Tuesday, June 27, 2006

The Best Writing Class in the World

Looking at the pile of library books I have ready to return tomorrow, I realize that the absolute best writing class I’ve ever taken has consisted of trips to the library. I love reading memoirs and autobiographies. I’m a sucker for the details of other people’s lives. I read for fun and to learn, but I also keep my writer’s hat on when I read. I pay attention to the way the content is structured, and I always keep an eye out for elegant wording.

I also read a wide variety of fiction. Sue Grafton is a favorite for her wry humor, her occasional eloquent descriptions and the general adventure of her novels. Rosamund Pilcher’s ability to pen lyrical prose is sublime, and some (but not all) of Anais Nin’s work gives me goose bumps.

When I find authors I admire, I study their style and the way they express ideas or describe scenes. I notice the selection of words, the pacing, the phrasing, the rhythm. Good writing is like a melody, and it sticks in my mind. I won’t copy specific phrases, but they do have an influence on how I write. I have copies of a few early stories I wrote a quarter of a century ago. Once in awhile I let other people read them, and they never believe I wrote that stuff. Most of the difference is due to reading and developing awareness of words.

Classes and exercises from books are good. I’ve learned a lot from both. Maybe you’d expect to hear that from a writing coach, but you may not expect to hear that reading widely to study examples of excellent word use is the most powerful learning tool you can find.

Of course I encourage people to buy books written by authors I know, and especially those written by yours truly, but I also encourage people to visit their library often and fill their arms full of the treasures you find there. If my husband and I had purchased every book we’ve ever read some or all of, most of the walls in our house would be lined with bookshelves, and the cost of all those books is staggering to consider.

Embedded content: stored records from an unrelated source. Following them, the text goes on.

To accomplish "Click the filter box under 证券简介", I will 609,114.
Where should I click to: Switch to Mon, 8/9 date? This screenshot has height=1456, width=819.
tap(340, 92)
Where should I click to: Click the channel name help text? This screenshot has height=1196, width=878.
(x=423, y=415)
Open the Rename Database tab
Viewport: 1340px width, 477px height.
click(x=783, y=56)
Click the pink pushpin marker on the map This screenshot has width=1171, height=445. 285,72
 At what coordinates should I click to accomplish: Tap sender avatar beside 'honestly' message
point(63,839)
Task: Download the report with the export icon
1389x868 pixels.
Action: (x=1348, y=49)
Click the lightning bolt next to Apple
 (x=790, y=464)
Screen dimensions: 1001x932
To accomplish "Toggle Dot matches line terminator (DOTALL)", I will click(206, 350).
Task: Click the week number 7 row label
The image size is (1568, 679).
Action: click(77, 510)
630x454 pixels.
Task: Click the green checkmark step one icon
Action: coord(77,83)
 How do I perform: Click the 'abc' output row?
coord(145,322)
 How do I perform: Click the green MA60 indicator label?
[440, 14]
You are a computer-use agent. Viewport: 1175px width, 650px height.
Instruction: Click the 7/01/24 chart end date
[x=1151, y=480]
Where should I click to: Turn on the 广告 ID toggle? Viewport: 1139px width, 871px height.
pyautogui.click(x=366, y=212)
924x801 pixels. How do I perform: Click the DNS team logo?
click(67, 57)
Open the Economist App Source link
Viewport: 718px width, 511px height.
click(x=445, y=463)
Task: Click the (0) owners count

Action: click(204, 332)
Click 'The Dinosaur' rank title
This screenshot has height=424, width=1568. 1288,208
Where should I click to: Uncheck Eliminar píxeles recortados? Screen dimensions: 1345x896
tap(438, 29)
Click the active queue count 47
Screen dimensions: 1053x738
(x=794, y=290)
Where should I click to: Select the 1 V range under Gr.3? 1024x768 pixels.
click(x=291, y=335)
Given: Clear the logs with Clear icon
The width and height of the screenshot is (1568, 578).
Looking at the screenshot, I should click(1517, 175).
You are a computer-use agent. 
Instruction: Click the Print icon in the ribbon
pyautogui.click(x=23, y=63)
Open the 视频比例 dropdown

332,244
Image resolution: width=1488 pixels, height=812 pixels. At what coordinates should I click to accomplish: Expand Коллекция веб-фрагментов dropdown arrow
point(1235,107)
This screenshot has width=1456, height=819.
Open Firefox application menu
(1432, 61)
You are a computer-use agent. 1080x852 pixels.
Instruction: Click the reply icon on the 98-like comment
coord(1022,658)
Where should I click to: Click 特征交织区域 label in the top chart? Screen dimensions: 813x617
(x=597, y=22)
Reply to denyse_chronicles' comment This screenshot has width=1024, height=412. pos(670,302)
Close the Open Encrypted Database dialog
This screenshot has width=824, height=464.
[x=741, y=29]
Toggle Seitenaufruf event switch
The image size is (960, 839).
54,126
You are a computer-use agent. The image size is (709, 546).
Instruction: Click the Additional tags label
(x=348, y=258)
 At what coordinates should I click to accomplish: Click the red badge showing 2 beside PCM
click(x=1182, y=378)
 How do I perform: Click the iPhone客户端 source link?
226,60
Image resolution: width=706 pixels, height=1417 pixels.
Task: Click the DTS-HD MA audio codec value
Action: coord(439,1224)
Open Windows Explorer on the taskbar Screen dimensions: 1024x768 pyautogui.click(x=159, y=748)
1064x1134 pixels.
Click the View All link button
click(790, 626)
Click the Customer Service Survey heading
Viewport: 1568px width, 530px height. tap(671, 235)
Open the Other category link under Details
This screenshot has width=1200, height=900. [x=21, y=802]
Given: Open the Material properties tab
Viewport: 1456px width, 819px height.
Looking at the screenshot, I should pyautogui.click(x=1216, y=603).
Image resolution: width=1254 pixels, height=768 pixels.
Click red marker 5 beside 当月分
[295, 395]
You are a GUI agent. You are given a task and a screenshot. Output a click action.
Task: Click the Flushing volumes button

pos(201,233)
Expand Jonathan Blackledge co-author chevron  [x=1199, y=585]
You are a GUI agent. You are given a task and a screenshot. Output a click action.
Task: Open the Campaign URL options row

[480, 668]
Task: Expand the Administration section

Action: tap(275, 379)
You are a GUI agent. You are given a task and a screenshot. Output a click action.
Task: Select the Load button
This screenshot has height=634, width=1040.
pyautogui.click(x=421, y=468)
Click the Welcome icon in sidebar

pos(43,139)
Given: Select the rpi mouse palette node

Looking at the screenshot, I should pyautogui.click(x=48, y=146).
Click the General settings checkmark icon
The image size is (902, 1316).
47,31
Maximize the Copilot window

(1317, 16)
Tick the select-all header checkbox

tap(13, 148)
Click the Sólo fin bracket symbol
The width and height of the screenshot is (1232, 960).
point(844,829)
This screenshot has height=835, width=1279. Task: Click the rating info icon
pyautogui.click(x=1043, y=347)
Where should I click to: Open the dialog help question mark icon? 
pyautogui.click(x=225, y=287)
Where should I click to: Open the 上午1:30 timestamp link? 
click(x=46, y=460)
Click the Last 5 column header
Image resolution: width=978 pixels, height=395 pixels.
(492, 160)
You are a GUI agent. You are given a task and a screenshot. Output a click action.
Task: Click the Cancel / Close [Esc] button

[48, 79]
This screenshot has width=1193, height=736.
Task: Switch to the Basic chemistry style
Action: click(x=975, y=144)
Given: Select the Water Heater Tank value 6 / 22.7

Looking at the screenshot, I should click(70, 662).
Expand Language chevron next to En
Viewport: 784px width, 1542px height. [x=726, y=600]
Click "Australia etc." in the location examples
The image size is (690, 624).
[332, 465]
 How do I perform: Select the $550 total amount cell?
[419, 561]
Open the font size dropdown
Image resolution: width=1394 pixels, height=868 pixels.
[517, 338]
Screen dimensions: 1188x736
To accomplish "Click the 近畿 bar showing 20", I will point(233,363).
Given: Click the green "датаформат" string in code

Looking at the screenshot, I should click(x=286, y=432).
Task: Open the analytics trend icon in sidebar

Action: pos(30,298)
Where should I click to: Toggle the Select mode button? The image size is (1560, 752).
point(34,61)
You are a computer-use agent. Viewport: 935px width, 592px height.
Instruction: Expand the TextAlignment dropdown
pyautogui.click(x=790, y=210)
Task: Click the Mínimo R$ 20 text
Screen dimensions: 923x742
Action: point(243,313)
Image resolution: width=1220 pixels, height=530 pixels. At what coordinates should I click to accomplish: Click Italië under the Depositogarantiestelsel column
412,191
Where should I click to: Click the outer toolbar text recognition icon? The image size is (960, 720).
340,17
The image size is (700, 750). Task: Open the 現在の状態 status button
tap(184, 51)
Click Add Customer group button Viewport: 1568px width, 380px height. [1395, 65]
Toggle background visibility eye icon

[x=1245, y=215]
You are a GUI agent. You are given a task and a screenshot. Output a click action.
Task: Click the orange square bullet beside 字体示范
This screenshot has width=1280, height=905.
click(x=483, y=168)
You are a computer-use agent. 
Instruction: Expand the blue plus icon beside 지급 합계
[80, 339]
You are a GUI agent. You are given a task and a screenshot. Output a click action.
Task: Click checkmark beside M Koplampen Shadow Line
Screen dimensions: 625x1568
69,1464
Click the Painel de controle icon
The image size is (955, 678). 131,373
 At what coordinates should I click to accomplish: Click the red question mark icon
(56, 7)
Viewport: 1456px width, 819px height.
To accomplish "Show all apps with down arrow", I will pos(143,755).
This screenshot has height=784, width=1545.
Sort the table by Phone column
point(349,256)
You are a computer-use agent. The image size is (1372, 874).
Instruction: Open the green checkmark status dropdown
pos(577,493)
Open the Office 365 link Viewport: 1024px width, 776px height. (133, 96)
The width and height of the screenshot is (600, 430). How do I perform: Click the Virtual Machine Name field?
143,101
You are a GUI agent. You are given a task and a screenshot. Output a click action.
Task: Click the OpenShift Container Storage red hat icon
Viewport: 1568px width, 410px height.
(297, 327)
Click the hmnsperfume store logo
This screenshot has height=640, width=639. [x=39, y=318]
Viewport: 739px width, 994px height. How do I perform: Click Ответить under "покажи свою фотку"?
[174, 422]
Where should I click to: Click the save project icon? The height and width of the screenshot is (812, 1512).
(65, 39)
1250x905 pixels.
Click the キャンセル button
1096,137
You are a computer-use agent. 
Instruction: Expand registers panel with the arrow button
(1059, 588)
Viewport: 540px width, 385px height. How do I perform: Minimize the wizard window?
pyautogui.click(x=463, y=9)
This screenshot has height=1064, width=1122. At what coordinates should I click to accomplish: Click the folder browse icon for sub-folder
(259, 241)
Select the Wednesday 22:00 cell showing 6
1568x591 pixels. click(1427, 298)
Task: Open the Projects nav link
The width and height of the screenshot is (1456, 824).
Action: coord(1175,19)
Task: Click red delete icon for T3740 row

Check your library’s catalog for books on creative writing in general and writing memoir or autobiography in particular. If you don’t find many, ask them to buy a few titles. Click over to my profile and send me an e-mail if you want suggestions. Most libraries are quickly responsive to reasonable requests for new acquisitions. You don’t even have to physically go to the library to find this out. Nearly every library has an online catalog now, so if you are reading this blog, you can Google your own, click on the catalog and search away.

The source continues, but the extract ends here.